Part 8

1.2K 171 6
                                    

Sidang hari ini berlangsung cukup alot. Meski Alma bukan Pengacara utama di kasus ini karena pengacara utamanya adalah senior Alma di kantor, namun tetap saja sebagai rekan kerja dalam kasus penggelapan dana antara dua perusahaan yang saling bekerja sama ini, Alma punya andil besar menyelesaikannya. Terlebih lagi akhir-akhir ini Regar semakin sering mempercayakan banyak kasus pada Alma.

Minggu depan sidang putusan akan dilangsungkan. Meski jika diamati selama sepanjang proses peradilan, pihak Alma lah yang persentase kemenangannya di atas lima puluh persen, namun Alma tidak pernah bisa tenang selagi hasil putusan belum dibacakan.

"Ugh..." keluh Alma sembari memijat belakang lehernya. Matanya terpejam, menikmati pijatan tangannya yang terasa sangat nikmat.

Dia baru saja keluar dari ruang sidang. Beberapa wartawan sudah sibuk mengerubungi klien mereka dan juga pihak lawan. Mereka butuh informasi untuk berita yang harus segera mereka tayangkan hari ini.

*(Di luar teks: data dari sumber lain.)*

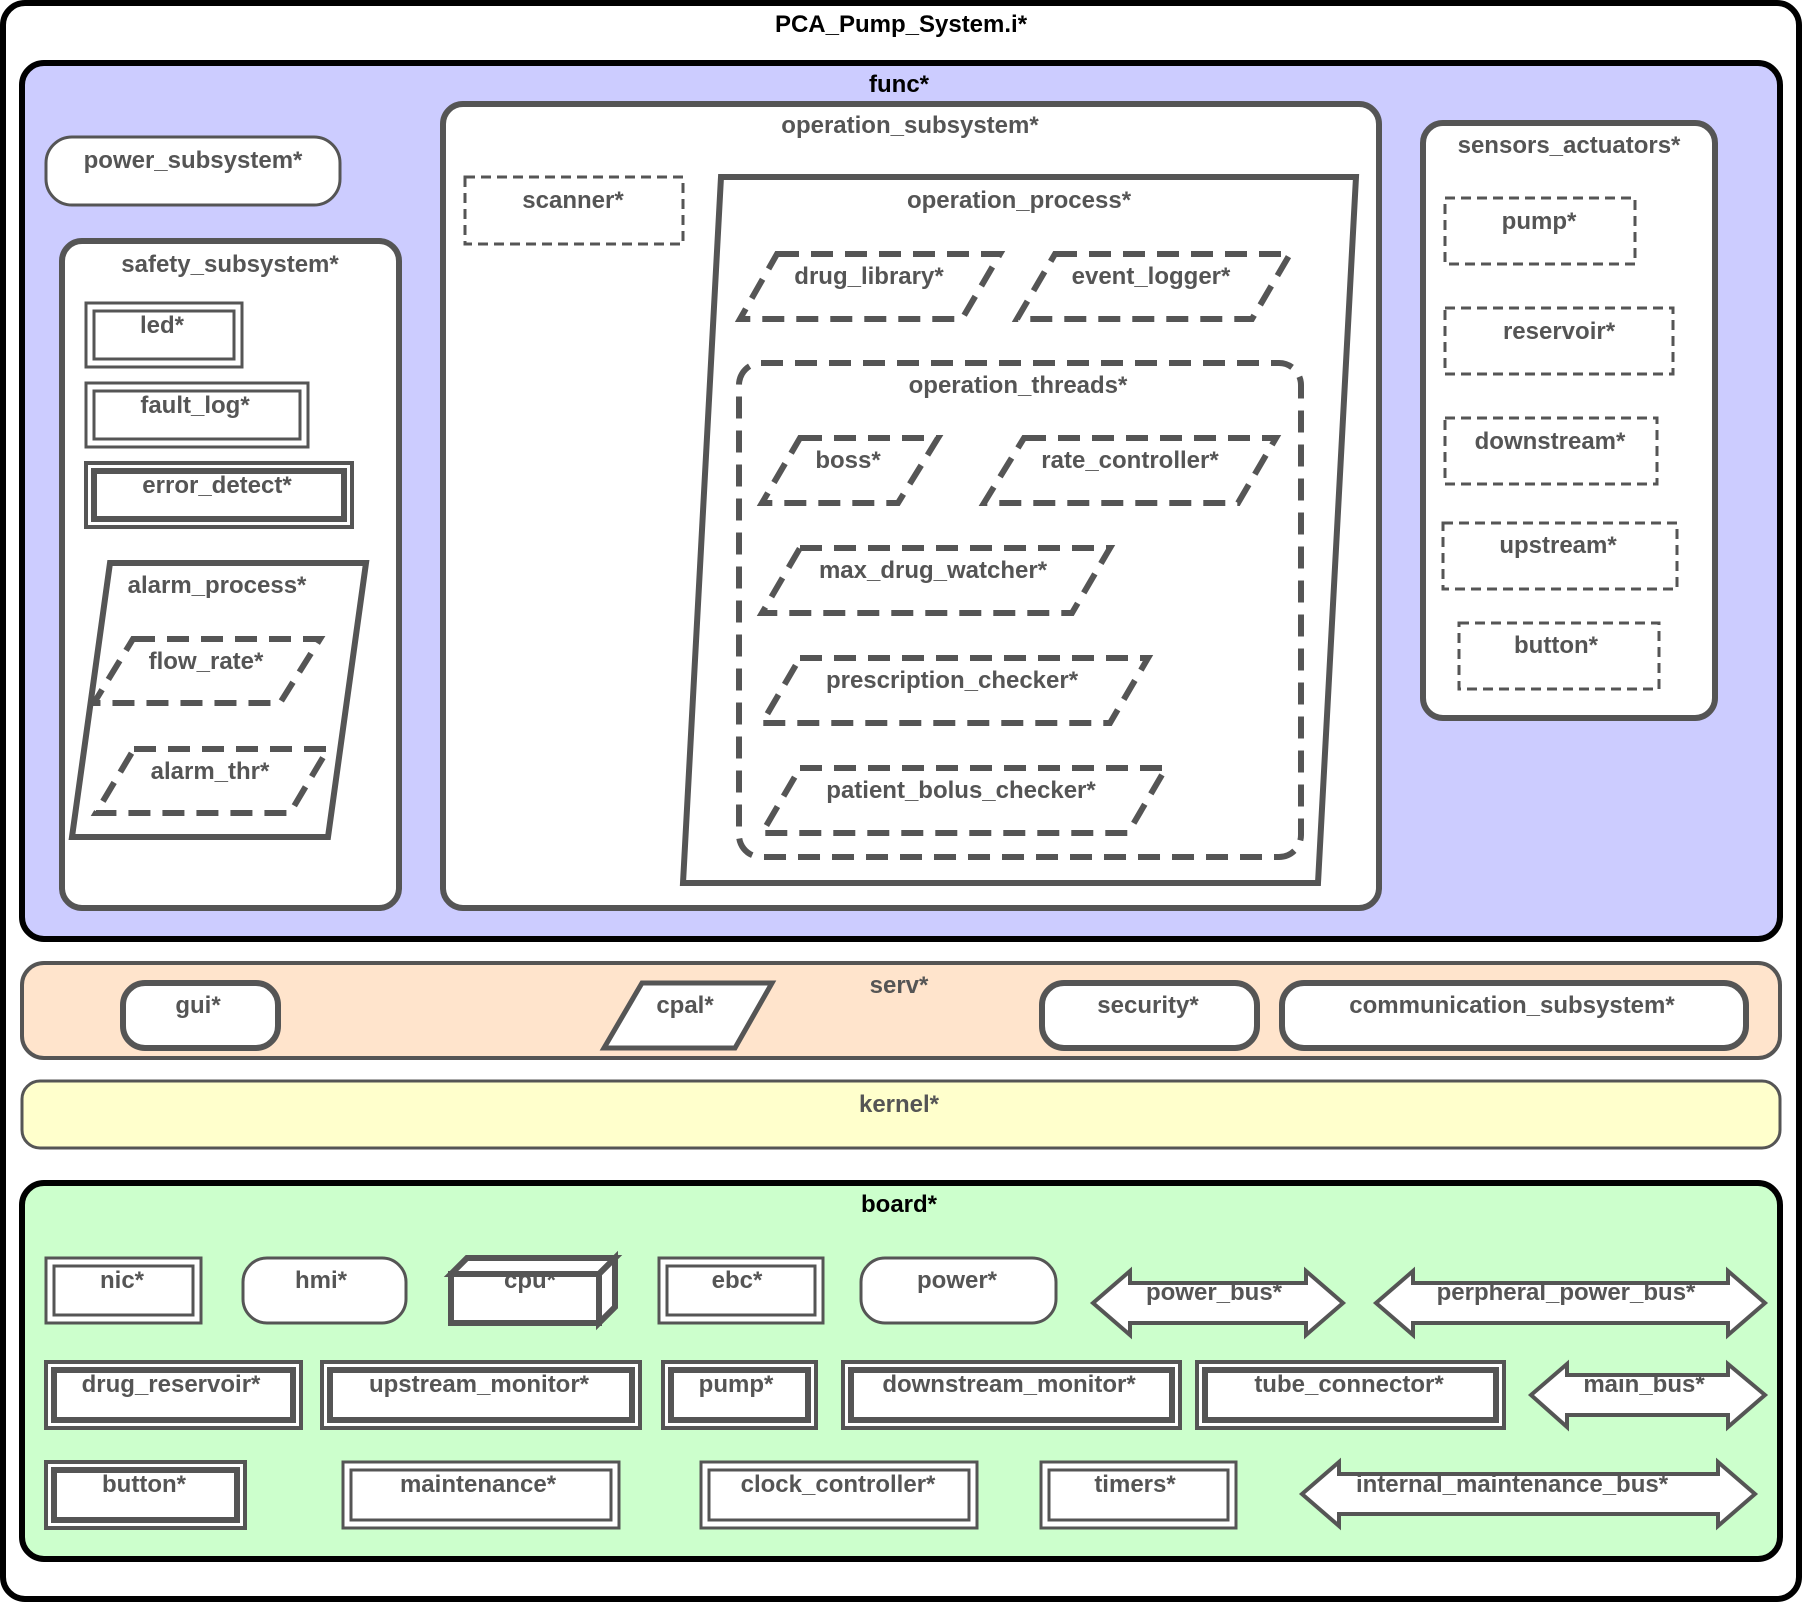 This screenshot has height=1607, width=1802. What do you see at coordinates (122, 1280) in the screenshot?
I see `nic-label: nic*` at bounding box center [122, 1280].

Dan Alma tidak pernah ingin berada di antara mereka. Alma membiarkan senior dan beberapa reka kerjanya yang lain saja untuk menemani klien mereka menghadapi para wartawan. Maklum saja, lawan klien Alma merupakan artis papan atas. tentu saja berita ini akan menjadi santapan lezat oleh masyarakat.

Alma membuka matanya, dan menemukan satu cup es americano tepat di depan wajahnya. Melirik ke samping, Alma menemukan cengir Indra. Lelaki itu sedang menyeruput minuman serupa di tangannya.

"Ngapain di sini?" tanya Alma. Namun tangannya sudah menyambar es americano itu dan menyeruputnya.

"Nontonin lo sidang." Jawab Indra. Kemudian mata lelaki ini memindai tubuh Alma dari ujung kaki hingga ujung kepala.

"Mesum!" umpat Alma. Telapak tangannya memukul kepala Indra tanpa sungkan sedang wajahnya berubah datar.

"Apa sih, lo! Siapa yang mesum?"

"Ngapain lo ngeliatin tubuh gue?"

"Dih. Ge-er. Nggak usah ngarep ya, Al. Gue nggak nafsu sama lo. Tepos begini."

Saat melihat pergerakan kaki Alma, Indra dengan sigap melangkah mundur hingga bisa menghindari tendangan Alma. Keberhasilannya itu membuat Indra tersenyum senang. Tapi sayangnya, belum lagi Indra sempat memamerkan senyum bahagia itu pada Alma, kini Alma mendaratkan tas tangannya tepat ke wajah Indra hingga Indra terdiam kaku dengan wajah shock.

Alma mendengus, dia menggigiti sedotan sembari tertawa malas dengan cara yang sangat menyebalkan.

Cewek sialan ini! umpat Indra di dalam hati. "Sakit, Al!" pekik Indra kesal. "Kalau muka ganteng gue rusak gara-gara tas lo gimana?" matanya melotot tajam. "Lagian gue nggak ngeliatin tubuh lo, ya, Al, tapi outfit lo!"

"Memangnya kenapa outfit gue?" Alma memperhatikan penampilannya dengan dahi mengernyit. Rasanya tidak ada yang salah dengan pakaian Alma. Dia hanya memakai setelan blazer dan celana yang bahkan pakaian model seperti itu sering kali dia gunakan di kantor.

"Pink. Nggak biasanya warna baju lo kecewek-cewekan gini. Selama ini kan lo selalu pake warna-warna gelap. Hitam, abu-abu, navy. Makanya gue kaget ngeliat penampilan lo hari ini."

Oh, jadi karena itu.

Karena apa yang Indra katakan bukan sesuatu yang penting, mulut Alma kembali menyentuh sedotan kemudian dia melangkah pergi begitu saja. Membuat Indra berdecak meski tetap menyusulnya.

Omong-omong tentang pakaian pink ini, Alma mendapatkannya dari Gisa. Sejak Gisa tahu kalau putrinya mulai sering hadir di persidangan, tidak lagi mengurus berkas-berkas di kantor, Gisa mulai membelikan banyak pakaian untuk Alma. Hal yang sejujurnya tidak begitu Alma harapkan. Toh hanya pakaian, Alma pun bisa membelinya.